Pas facile de l’identifier parce que tu as bien appris à tout enfouir et tu n’as pas l’habitude d’aller farfouiller par là au départ.

Mais avec un  peu de persévérance et d’entrainement ça vient de plus en plus vite. C’est un peu abrasif. Mais tu te sens tellement . Je t’assure.

 

Pour ce qui est de l’exprimer ce foutu besoin que tu viens de trouver, genre une clé de Fort Boyard, que tu as réussi à attraper à la dernière seconde avant que la porte de ton intuition ne se referme.

Là encore un gros souci quand ça fait des années que tu attends que les autres devinent !!

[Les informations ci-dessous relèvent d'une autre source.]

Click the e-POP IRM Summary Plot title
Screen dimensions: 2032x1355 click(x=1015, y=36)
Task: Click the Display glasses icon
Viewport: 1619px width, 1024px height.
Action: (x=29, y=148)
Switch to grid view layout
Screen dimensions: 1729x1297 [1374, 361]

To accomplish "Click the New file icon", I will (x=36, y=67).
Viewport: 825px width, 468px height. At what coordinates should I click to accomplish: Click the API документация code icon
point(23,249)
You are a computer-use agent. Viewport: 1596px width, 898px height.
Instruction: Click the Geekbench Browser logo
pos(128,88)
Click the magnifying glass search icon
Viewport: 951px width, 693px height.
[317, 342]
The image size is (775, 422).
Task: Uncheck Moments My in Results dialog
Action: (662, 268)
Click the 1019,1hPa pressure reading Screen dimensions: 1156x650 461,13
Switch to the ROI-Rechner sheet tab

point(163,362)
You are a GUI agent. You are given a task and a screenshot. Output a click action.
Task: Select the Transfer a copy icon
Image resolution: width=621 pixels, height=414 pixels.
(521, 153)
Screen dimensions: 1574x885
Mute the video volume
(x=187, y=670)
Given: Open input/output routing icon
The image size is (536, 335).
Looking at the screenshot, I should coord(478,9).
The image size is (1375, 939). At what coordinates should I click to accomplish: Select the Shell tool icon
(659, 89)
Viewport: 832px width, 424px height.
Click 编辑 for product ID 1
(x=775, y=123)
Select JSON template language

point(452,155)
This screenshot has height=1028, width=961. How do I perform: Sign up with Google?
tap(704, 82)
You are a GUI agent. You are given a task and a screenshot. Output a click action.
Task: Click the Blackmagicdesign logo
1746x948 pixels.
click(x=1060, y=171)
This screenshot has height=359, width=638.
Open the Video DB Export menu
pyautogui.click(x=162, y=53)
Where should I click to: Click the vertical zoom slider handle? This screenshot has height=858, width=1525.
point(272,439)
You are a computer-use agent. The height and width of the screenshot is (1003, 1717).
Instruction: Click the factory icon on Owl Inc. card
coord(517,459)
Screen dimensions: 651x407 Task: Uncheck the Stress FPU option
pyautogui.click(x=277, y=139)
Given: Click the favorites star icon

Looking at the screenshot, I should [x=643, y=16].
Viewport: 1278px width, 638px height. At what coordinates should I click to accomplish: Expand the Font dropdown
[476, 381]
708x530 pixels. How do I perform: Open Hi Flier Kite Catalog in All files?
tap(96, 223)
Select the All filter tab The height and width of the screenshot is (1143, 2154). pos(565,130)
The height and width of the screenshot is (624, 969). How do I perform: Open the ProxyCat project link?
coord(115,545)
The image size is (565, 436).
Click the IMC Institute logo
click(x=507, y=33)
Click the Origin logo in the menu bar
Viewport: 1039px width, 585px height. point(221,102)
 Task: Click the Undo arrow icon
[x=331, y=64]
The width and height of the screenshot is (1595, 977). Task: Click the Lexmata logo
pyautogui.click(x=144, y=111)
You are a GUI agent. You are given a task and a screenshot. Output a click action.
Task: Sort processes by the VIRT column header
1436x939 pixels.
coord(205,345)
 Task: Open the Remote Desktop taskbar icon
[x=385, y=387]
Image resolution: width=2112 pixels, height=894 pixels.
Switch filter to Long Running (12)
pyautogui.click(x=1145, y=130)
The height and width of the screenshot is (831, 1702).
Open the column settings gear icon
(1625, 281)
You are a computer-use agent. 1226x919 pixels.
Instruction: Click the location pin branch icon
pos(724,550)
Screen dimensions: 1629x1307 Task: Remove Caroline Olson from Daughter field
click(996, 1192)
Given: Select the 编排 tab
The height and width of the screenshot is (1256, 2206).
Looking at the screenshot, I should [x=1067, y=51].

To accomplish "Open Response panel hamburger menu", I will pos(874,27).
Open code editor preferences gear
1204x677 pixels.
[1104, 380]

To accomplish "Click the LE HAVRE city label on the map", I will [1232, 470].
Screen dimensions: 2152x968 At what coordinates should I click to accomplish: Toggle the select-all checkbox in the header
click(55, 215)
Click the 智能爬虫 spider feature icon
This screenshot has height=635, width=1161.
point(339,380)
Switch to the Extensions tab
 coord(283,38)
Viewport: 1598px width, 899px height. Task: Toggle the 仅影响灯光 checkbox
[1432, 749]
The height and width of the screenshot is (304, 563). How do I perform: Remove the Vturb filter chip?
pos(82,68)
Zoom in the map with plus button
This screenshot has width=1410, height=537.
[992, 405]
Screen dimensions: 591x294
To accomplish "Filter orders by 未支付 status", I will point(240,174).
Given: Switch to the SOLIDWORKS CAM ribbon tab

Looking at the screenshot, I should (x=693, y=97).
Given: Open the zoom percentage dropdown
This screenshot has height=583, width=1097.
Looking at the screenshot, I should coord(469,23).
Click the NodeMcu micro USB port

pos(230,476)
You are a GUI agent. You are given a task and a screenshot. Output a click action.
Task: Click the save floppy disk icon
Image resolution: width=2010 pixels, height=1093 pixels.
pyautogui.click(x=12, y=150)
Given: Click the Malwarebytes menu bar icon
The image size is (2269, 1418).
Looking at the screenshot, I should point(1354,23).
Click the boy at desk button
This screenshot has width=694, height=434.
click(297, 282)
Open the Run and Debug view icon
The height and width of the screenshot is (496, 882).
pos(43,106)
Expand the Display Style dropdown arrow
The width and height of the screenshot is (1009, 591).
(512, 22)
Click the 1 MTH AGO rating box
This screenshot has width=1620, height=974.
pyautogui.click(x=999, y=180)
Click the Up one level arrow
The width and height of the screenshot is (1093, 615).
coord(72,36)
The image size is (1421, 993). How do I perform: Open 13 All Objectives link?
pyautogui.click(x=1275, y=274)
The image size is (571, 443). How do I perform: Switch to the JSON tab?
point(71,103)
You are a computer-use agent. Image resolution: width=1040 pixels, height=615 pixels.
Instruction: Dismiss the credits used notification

En fait tu oscilles en permanence entre “je suis nulle personne n’en a rien à foutre de moi” et “pourquoi ils voient pas de quoi  j’ai besoin ces cons”.

C’est totalement contradictoire, mais qui a dit qu’on devait toujours être cohérente !  En tout cas, c’est surtout archi stérile et peu constructif d’une meilleure moi même.

 

C’est compliqué ?

chiant ?

Je me fais des nœuds ?

 

Peut être….

 

Mais un truc est sûr, c’est que les jours où je m’aime, c’est juste….ouah…..

 

Alors c’est décidé, j’arrête les régimes. J’essaie de faire cop-copine avec Jane. Et t’inquiète pas, je reviendrai t’en parler un de ces jours prochains.